Then, the crystal growth of the first semiconductor region 15 is again 
started, to complete the first semiconductor region 15. The impurity 
concentration N and the thickness d of the fourth semiconductor region 25 
are determined, depending upon how much the electric field intensity is to 
be reduced by the fourth semiconductor region 25, and a reduction in 
electric field intensity caused by the fourth semiconductor region 25 is 
given by qNd/E, where q indicates the electronic charge, and E a 
dielectric constant. What is material for the fourth region 25 is that it 
sufficiently raises the average electric field intensity in that portion 
of the region 15 sandwiched between the junction 26 and the fourth region 
25. In other words, the electric field intensity keeps a high value from 
the junction to the fourth region, but becomes sufficiently low in the 
region 13. Thus, it will be apparent that the fourth region 25 may be 
formed to touch the region 14 as shown in righthand part of FIG. 2. Next, 
a p-type layer 16 serving as a second semiconductor region is formed in 
the first semiconductor region 15 through ion implantation or diffusion 
techniques. Thereafter, a two-layer film 17 which includes an SiN.sub.x 
layer by plasma deposition and an SiO.sub.2 layer by chemical vapor 
deposition, is formed, as a passivation film, on the first and second 
semiconductor regions 15 and 16, and then an undesired portion of the 
two-layer film 17 is removed through the well-known photoetching 
techniques.
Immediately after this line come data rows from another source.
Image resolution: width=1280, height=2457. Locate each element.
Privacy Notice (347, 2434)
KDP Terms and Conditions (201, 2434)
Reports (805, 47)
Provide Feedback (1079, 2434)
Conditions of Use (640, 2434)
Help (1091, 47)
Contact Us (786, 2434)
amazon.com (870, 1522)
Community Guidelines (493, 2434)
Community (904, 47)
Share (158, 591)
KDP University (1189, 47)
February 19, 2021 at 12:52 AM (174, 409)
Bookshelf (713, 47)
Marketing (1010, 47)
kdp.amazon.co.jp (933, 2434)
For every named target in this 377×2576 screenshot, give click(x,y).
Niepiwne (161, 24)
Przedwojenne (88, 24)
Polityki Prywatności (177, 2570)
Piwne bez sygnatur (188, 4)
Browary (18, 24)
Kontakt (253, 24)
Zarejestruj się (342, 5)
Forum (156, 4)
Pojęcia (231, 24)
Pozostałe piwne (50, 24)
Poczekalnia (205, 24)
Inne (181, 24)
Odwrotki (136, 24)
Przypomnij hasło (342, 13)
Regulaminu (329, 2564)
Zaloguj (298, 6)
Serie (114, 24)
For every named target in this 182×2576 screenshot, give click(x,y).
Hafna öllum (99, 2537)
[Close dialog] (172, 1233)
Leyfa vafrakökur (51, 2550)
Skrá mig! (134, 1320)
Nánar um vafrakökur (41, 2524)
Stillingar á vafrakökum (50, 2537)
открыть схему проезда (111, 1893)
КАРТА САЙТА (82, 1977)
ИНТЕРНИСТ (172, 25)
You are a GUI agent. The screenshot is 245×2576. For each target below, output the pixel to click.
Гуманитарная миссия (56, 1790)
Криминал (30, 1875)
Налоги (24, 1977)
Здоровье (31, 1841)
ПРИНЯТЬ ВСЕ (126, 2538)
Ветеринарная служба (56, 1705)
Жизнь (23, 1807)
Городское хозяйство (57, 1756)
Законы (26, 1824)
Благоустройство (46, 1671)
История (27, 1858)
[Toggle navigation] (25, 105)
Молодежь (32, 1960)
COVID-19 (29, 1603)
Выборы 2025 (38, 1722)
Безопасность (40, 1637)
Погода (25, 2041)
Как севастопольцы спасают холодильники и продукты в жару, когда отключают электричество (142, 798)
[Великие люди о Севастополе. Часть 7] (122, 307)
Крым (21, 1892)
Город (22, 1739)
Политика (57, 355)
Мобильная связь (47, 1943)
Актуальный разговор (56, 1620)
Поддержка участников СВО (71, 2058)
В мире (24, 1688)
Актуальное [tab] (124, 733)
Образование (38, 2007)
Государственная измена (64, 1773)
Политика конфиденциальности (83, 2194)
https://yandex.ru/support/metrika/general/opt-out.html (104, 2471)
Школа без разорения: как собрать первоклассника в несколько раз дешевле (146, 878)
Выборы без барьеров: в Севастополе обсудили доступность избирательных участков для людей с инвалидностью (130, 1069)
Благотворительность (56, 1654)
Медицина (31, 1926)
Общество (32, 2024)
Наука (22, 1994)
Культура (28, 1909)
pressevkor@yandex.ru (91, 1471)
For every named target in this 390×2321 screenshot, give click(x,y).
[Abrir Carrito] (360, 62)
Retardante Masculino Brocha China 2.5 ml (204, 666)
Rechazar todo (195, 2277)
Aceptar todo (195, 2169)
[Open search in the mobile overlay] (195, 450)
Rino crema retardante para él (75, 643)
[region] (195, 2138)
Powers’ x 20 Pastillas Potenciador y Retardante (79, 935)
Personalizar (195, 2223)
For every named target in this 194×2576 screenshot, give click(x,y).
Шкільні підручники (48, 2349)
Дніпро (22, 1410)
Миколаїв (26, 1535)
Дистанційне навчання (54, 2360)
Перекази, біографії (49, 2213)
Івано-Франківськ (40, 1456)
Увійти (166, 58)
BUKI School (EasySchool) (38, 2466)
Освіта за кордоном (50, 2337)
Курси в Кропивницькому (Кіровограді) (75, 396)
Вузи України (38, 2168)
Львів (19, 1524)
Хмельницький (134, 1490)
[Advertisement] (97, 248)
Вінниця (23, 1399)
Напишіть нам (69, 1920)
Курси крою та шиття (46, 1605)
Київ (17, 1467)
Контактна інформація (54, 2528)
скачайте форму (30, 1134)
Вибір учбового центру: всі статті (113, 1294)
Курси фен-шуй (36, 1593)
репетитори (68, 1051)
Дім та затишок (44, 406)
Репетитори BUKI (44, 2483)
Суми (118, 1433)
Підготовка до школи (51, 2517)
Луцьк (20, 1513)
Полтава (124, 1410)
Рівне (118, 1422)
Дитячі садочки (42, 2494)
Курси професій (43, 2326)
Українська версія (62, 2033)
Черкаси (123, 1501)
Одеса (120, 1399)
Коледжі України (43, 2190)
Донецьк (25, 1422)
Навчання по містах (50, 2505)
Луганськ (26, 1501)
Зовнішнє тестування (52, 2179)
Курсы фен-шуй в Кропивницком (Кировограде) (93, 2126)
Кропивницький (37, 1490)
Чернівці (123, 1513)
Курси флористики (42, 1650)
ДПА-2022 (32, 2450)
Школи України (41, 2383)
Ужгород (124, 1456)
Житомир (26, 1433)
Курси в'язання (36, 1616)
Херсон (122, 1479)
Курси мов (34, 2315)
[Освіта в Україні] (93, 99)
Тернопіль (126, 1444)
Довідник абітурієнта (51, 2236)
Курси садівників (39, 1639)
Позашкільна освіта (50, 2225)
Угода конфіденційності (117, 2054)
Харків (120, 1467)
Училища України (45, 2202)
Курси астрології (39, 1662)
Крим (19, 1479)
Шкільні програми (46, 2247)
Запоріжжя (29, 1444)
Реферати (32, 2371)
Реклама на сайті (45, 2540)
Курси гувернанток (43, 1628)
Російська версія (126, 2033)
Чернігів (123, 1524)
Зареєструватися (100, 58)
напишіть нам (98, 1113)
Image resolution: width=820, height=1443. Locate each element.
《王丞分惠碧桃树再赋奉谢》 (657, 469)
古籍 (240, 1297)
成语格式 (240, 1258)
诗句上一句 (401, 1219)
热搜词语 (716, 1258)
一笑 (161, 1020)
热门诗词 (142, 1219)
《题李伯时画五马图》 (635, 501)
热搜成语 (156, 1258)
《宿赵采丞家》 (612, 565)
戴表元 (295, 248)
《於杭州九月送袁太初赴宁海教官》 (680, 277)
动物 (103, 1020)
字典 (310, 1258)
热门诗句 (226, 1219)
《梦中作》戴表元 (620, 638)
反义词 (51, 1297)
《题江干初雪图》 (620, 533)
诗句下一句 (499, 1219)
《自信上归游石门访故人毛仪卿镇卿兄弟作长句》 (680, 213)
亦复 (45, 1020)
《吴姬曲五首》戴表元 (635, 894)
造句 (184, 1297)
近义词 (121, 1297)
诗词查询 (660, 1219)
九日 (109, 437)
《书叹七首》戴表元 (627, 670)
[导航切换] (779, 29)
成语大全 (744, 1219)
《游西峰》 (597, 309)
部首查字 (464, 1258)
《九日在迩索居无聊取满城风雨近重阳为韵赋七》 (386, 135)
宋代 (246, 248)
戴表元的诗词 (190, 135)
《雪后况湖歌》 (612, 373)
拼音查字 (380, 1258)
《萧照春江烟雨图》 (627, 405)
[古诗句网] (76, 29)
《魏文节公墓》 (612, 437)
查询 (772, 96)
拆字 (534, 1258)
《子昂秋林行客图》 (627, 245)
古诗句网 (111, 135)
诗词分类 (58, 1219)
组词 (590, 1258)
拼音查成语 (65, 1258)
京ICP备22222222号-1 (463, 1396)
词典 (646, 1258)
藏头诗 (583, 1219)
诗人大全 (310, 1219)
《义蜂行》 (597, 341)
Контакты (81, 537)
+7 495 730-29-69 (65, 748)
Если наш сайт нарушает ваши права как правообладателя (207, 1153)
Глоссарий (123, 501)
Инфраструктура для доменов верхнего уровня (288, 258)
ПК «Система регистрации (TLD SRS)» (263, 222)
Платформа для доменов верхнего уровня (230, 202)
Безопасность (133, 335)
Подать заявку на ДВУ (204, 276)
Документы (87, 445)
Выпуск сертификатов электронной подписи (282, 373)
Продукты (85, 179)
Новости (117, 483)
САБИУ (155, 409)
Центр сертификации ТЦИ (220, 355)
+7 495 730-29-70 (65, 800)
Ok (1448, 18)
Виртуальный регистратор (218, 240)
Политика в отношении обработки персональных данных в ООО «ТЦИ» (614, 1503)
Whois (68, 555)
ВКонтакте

An SiN.sub.x film 18 is formed, as an anti-reflection film, on 
a desired surface area, and electrodes 19 and 20 are formed on the second 
semiconductor region 16 and the substrate 11 through the well-known 
evaporation techniques so that the electrodes 19 and 20 are kept in ohmic 
contact with the second semiconductor region 16 and the substrate 11, 
respectively. 
Now, explanation will be made of the operation of the first embodiment 
which is fabricated in the above-mentioned manner. Incident light within a 
wavelength range from 1 to 1.6 .mu.m passes through the first 
semiconductor region 15 and the fourth semiconductor region 25, and is 
then absorbed by one or both of the middle semiconductor region 14 and the 
InGaAs layer 13. Since a reverse bias voltage is applied between the 
electrodes 19 and 20, the InGaAs layer 13 and the middle semiconductor 
region 14 become a depletion layer. Accordingly, photo-excited carriers 
are moved, at a drift velocity, to the avalanche portion which is applied 
with a strong electric field sufficient to generate avalanche 
multiplication. The carriers injected into the avalanche portion cause the 
avalanche multiplication, and thus an amplified photocurrent flows through 
an external circuit connected between the electrodes 19 and 20. 
EMBODIMENT II 
FIG. 3 shows a second embodiment of an optoelectronic device according to 
the present invention. Referring to FIG. 3, an n-InP layer 32, an n-InGaAs 
layer 33, an n-InGaAsP layer 34, an n-InP layer 47 and an n-InP layer 35 
are successively grown through vapor phase growth techniques, to form a 
desired crystal on a substrate 31. The layers 32, 33, 34 and 35 correspond 
to the layers 12, 13, 14 and 15 of the first embodiment, respectively. The 
n-InP layer 47 which is not included in the first embodiment, has an 
impurity concentration of 2.times.10.sup.16 cm.sup.-3 and a thickness of 
0.4 .mu.m. A fourth semiconductor region 45 and a second semiconductor 
region 36 are both formed through ion implantation techniques. The second 
embodiment having the above structure can operate in substantially the 
same manner as the first embodiment. 
In the above, explanation has been made on a case where each of the first 
and second embodiments is made of compound semiconductor materials 
including InP. However, the present invention is not limited to such 
semiconductor materials, but it is possible to make the light absorbing 
region 13 or 33 of GaSb and to make the first, second, fourth and middle 
semiconductor regions of composition controlled GaAlSbAs, since the band 
gap of GaSb is smaller than that of GaAlSbAs. Further, the first 
semiconductor region 13 or 33 may be made of InAlAs or silicon, instead of 
InP. As mentioned above, various combinations of semiconductor materials 
can be used for making each of the first and second embodiments. 
EMBODIMENT III 
In the first and second embodiments, the peripheral portion of the pn 
junction 26 or 46 can produce a guard ring effect by forming the fourth 
semiconductor region 25 or 45 only under the central portion of the pn 
junction. FIGS. 4 and 5 show a third embodiment of the optoelectronic 
device according to the present invention. In the embodiment of FIGS. 4 
and 5, a graded junction having a low impurity concentration is formed on 
the periphery of a second semiconductor region 56 or 76, to enhance the 
guard ring effect. It is needless to say that, like the first and second 
embodiments, the third embodiment of FIGS. 4 and 5 have the characteristic 
features of the present invention. 
The embodiments of FIGS. 1, 3, 4 and 5 are concerned with an avalanche 
photodiode. However, the technical thought of the present invention is not 
limited to the avalanche photodiode, but is applicable to other 
optoelectronic devices such as a photodiode and a laser diode.